The satellite picture above was taken on Sat. March 9 – the day of maximum ice extent. Saturday, the Great Lakes peaked at 80.87% ice cover. According to the records I have, that’s the 9th highest extent in the 47-year satellite record. Three of the nine highest ice extents have occurred in the last six years.
The greatest ice extent was on Feb. 19, 1979 at 94.7%. The lowest maximum was on March 7, 2002 at 11.9%. The average maximum extent is 55%. The Great Lakes have exceeded that average in four of the last six winters. After a period of strong winds over the weekend, ice extent on othe Great Lakes dropped to 65.13% on Monday.
High ice extent lowers evaporation over the lakes and can contribute to higher water levels.
Here’s the maximum ice extent and corresponding date on the individual Great Lakes:
Maximum ice extent on Lake Superior occurred Saturday March 9, 2019 at 94.65%. This is a MODIS satellite picture from that day. There are some thin high clouds coming in, but you can see the large ice extent on the lake. Marquette was 5.1° colder than average in February along with 89.9″ of snow (season total up to 212″). With Lake Superior essentially frozen over, that shuts off much of the lake-effect snow, lake effect clouds and lake-effect warming. For March 1-10, Marquette has had only 7.2″ of snow and they have been 13.2° colder than average.

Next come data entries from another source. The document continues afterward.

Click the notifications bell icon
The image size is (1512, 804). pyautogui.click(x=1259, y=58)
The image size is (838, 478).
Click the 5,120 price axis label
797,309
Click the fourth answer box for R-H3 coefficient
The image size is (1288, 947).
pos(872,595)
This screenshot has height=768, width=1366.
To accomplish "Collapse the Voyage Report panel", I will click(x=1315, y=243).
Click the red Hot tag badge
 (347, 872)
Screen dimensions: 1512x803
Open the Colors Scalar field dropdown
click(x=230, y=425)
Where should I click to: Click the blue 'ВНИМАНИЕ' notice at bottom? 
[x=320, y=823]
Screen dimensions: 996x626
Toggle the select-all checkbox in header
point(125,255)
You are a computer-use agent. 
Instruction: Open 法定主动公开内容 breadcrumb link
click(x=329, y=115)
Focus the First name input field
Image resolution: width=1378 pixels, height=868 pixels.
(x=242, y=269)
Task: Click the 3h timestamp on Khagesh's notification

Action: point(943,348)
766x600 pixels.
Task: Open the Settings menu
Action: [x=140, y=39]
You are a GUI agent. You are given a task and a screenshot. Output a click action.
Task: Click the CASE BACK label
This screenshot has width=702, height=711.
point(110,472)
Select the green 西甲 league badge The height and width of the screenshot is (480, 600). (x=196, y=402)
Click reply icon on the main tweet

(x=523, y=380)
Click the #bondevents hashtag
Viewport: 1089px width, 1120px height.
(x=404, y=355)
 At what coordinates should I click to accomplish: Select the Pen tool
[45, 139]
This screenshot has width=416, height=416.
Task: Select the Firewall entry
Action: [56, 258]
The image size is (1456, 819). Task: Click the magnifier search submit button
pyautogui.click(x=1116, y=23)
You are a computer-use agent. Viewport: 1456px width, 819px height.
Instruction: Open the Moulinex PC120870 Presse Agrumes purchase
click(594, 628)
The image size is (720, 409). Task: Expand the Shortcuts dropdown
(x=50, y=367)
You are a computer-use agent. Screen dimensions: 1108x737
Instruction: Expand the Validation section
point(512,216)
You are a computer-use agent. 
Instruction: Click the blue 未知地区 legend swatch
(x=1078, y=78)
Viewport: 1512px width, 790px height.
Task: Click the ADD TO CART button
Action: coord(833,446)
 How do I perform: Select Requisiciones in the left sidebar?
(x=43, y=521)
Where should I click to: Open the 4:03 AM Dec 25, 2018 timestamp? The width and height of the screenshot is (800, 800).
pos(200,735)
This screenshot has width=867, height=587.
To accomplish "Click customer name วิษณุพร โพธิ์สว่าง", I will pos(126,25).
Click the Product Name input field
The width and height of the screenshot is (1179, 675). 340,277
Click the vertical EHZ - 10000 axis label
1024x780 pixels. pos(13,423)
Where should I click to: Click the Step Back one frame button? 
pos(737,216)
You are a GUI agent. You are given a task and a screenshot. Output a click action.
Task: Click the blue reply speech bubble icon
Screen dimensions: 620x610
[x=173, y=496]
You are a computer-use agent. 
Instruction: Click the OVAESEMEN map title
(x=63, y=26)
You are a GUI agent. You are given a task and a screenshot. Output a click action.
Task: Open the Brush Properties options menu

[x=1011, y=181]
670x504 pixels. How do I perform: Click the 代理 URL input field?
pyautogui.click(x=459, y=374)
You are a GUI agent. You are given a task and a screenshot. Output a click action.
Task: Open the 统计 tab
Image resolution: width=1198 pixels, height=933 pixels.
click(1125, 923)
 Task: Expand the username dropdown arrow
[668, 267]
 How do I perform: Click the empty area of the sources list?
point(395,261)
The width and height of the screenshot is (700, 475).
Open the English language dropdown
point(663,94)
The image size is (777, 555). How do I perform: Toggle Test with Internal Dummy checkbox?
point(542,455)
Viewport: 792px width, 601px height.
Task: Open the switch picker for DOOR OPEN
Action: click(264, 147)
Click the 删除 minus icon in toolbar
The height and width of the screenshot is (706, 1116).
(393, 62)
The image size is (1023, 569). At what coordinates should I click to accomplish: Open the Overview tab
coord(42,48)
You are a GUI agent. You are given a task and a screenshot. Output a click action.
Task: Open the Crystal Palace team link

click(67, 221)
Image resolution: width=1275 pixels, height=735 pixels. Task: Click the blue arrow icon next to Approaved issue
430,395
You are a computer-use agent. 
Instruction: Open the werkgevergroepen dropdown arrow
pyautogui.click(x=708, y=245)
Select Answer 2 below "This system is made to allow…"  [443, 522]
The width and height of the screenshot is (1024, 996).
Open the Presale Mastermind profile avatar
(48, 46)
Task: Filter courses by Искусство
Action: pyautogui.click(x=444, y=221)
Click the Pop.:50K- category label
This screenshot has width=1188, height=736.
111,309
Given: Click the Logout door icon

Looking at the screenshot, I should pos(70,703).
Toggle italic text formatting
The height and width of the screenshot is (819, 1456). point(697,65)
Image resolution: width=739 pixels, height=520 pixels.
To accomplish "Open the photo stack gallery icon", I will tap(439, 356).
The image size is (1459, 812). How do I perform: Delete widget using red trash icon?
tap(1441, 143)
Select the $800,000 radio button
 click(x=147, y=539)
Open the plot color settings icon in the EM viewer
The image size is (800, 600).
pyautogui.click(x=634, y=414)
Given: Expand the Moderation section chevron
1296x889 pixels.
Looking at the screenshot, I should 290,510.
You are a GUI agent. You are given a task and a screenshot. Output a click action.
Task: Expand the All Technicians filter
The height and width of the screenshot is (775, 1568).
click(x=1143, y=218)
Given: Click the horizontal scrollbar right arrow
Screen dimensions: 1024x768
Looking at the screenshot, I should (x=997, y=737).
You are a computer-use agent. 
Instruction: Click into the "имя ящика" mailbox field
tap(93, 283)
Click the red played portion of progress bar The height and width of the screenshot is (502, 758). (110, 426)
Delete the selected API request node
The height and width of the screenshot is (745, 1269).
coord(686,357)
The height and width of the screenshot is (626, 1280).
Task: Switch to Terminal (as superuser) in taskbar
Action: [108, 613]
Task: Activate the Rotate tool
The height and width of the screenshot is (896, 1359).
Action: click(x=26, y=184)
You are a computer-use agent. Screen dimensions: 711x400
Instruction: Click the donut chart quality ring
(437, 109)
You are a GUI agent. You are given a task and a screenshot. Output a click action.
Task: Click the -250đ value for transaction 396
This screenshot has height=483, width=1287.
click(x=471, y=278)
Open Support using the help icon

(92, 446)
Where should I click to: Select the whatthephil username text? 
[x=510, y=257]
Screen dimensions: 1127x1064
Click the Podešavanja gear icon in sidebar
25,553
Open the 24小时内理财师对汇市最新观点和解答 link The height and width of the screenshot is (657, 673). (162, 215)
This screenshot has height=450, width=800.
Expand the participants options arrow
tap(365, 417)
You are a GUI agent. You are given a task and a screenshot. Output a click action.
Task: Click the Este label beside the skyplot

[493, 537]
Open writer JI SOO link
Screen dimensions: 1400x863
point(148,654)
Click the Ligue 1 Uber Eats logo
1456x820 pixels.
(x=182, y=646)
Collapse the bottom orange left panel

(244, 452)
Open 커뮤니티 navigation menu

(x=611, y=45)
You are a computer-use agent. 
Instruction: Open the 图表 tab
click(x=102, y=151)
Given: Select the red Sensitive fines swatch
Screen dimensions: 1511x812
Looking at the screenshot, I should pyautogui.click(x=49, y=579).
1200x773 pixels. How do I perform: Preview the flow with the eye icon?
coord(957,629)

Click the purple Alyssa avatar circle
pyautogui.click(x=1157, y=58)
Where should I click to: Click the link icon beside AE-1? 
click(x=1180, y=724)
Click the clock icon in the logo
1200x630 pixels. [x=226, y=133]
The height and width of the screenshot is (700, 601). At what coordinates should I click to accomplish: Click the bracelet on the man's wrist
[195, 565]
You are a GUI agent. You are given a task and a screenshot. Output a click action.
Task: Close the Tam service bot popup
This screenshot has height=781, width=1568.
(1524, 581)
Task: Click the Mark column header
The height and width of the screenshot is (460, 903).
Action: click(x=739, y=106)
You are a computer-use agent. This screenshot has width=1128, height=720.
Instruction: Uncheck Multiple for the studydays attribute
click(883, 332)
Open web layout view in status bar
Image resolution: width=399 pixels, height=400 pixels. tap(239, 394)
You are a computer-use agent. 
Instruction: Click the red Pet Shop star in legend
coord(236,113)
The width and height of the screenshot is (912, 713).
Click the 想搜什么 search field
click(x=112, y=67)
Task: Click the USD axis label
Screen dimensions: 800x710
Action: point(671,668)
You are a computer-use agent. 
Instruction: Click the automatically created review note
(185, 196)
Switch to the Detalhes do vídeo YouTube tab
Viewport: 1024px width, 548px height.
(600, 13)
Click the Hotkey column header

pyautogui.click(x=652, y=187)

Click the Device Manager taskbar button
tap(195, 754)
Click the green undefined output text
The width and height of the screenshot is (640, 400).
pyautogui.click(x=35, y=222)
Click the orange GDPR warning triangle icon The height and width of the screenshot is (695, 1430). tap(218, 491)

Here’s Lake Michigan – more open water than not…The Chicago area is snow free except for the piles. There will be a lot of snowmelt this week. Lake Michigan ice extent peaked on Friday, March 8 at 55.83%.
Lake Huron ice extent peaked Saturday, March 9, 2019 at 95.70%. You can see the snow-covered thick ice in Saginaw Bay and the North Channel.
Here’s a Lake Erie satellite picture. Lake Erie ice peaked at 93.30% on March 1. You can see the long, large cracks in the ice. Lake St. Clair peaked at 100% from Jan. 30 – Feb. 12.
Lake Ontario ice extent peaked at 39.82% on March 1. In this image, you can see the open water in the deep Finger Lakes and in the Niagara River. Does the east end of Lake Ontario look a little like a black cat’s head to you?
Lake ice should decrease with time, but there’s a lot of ice out there and some pretty good side icebergs, especially in Lake Superior…and that will take a long time to completely melt.
Also – deer on the roof (lots of snow!).